Lembra que o contrato assinado entre o Governo de SC e a empresa Estaca Engenharia é de precisos R$ 5.930.225,17. E o aditivo foi de R$ 599.998,58, por conta da complementação do projeto já que “o projeto original não contemplava os splinkers (chuveirinhos de água com acionamento automático) no sistema de prevenção e combate a incêndios.
Durante a execução das obras, o Corpo de Bombeiros exigiu a instalação do dispositivo, e o Governo foi obrigado a acatar a determinação técnica”, cita a secretaria. É verdade que não são R$ 2 milhões como foi citado na coluna, mas também não se trata de trocados: são mais de meio milhão.

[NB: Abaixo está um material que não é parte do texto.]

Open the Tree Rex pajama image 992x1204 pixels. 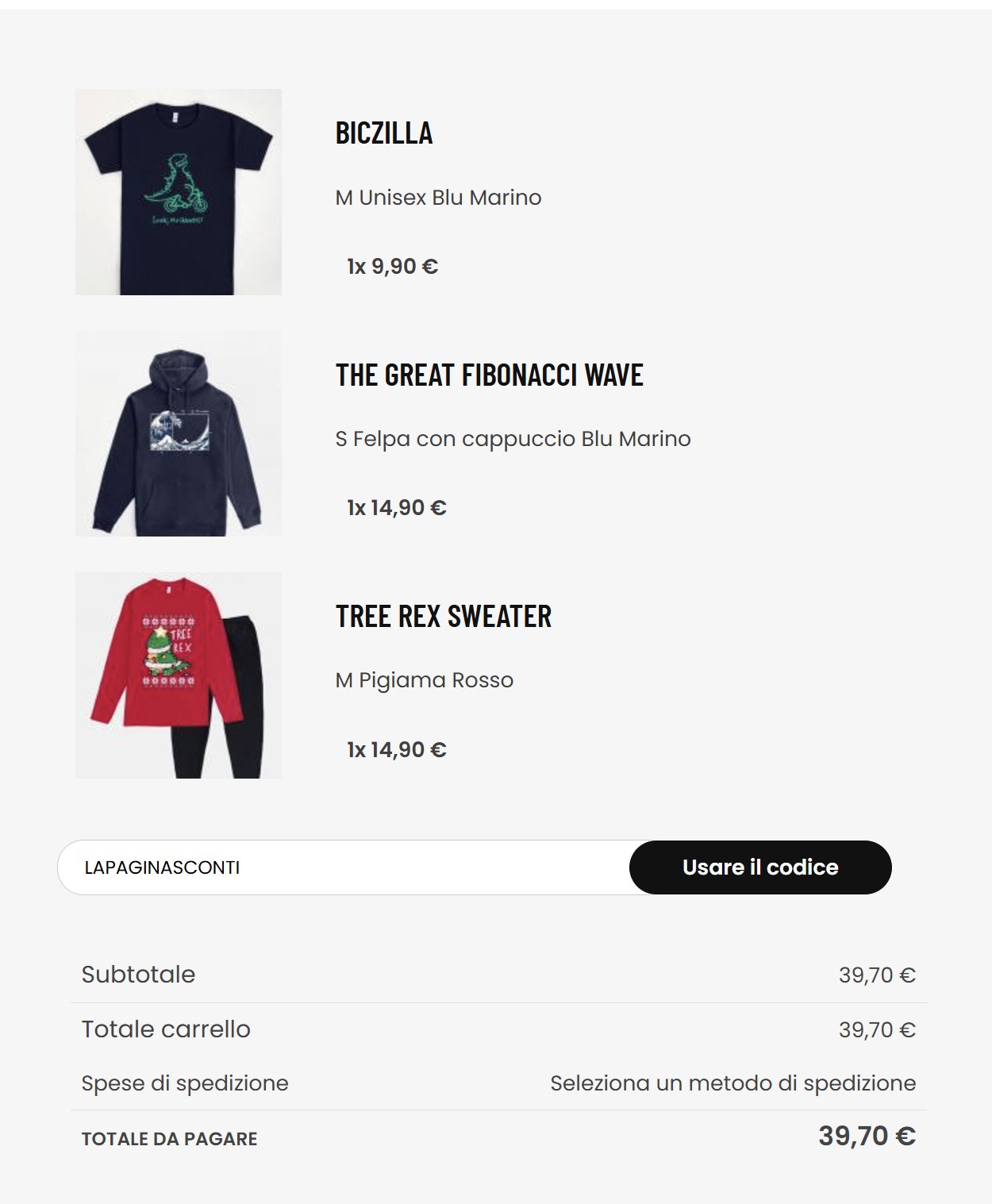(x=179, y=675)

Ao questionar o valor da obra, não se está colocando em xeque a importância dela para a cidade e nem com relação a exploração do espaço por parte do Sesc.

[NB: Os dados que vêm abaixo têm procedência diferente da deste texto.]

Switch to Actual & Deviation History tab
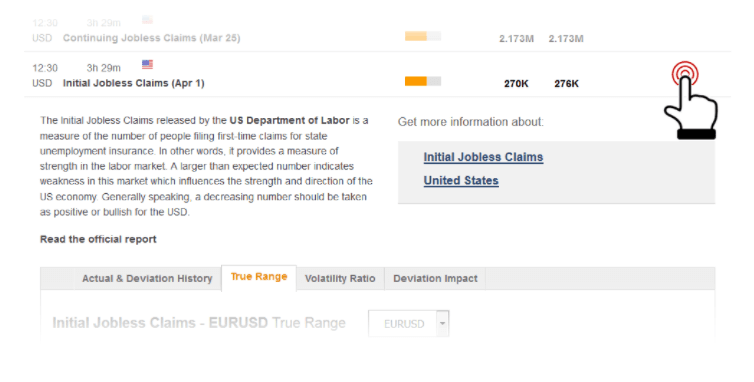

Sei que há muita gente que acha inadequada e mesmo injusta a concessão de 30 anos ao Sesc.
Entendo que o Sesc é também uma instituição que contribui sobremaneira para com a área cultural e para com a cidade e, administrando o Colégio Rosa, é a garantia de que o espaço estará sendo bem aproveitado e não entregue às moscas e a ação danosa do tempo. O que certamente ocorreria se não tivesse sido essa a opção para sua ocupação.
A questão aqui se refere ao valor da obra, que sendo R$ 8 milhões ou R$ 6.530.223,75, o custo é igualmente alto.

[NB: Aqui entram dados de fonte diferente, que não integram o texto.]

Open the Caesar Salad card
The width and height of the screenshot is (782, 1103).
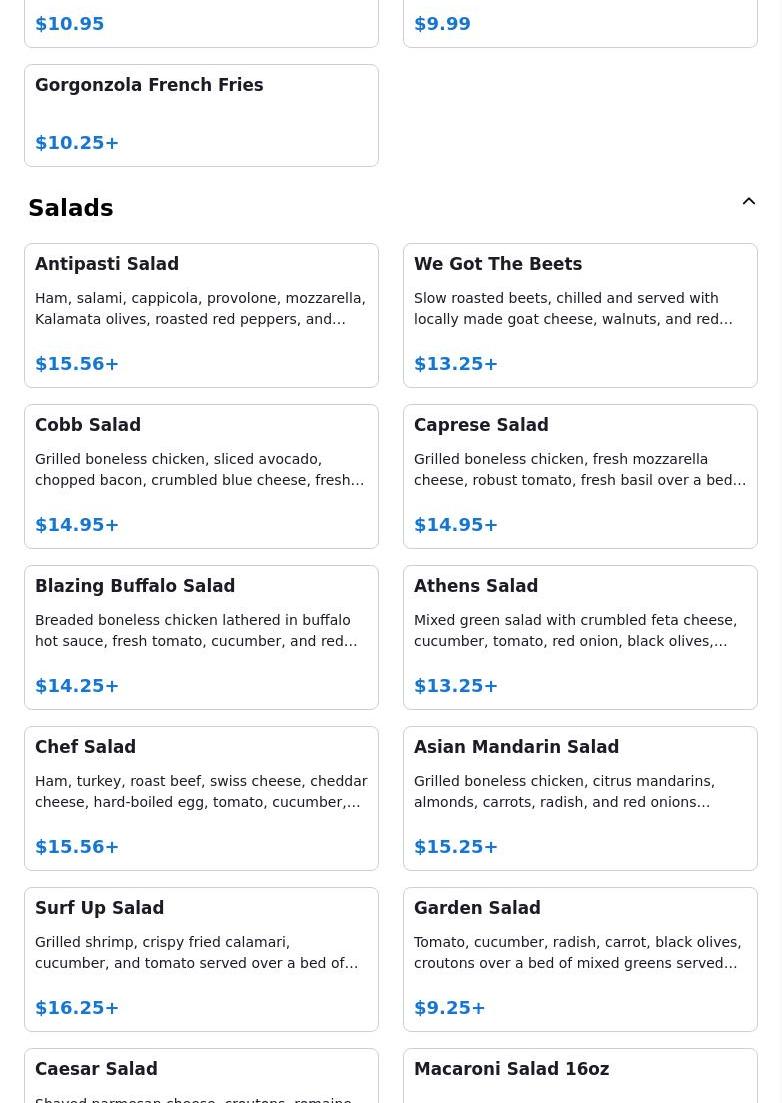pos(201,1076)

Os projetos sempre são falhos. Chego a pensar que pode ser proposital
Embora saibamos que quando se trata de obra pública tudo é mais caro. Outra questão é a qualidade dos projetos, sempre falhos, incompletos ou sem qualidade técnica. Que engenheiros são esses que sempre deixam penduricalhos para acertar depois. Será que desconheciam a necessidade do sistema de prevenção a incêndios? E que sistema de “chuveirinhos” é esse que custa mais de meio milhão de reais?
Opinião do leitor
Na terça-feira ao parar ao lado do colégio, no semáforo, fiquei a observar e refletir exatamente sobre o alto valor ali investido e sobre as condições da pintura que já está com problemas de deterioração antes mesmo de ser entregue a comunidade. A que se pensar sobre a qualidade da tinta utilizada, visto que, não poderia apresentar problemas em tão pouco tempo.
Já com relação as mudanças na Prefeitura de Lages, as acomodações políticas continuam e o inchaço da máquina aumentando. Lamentável ver que nem assustado ficou o Sr. Elizeu, continuamos sem administração, cidade parada, nem explicações existem mais, olha o caso da Av. Duque de Caxias, nunca vão terminar? a buraqueira da Correia Pinto e Nereu Ramos, pouco tempo após serem recapeadas, isso é planejamento? Estamos sem governo em Brasilia e em Lages!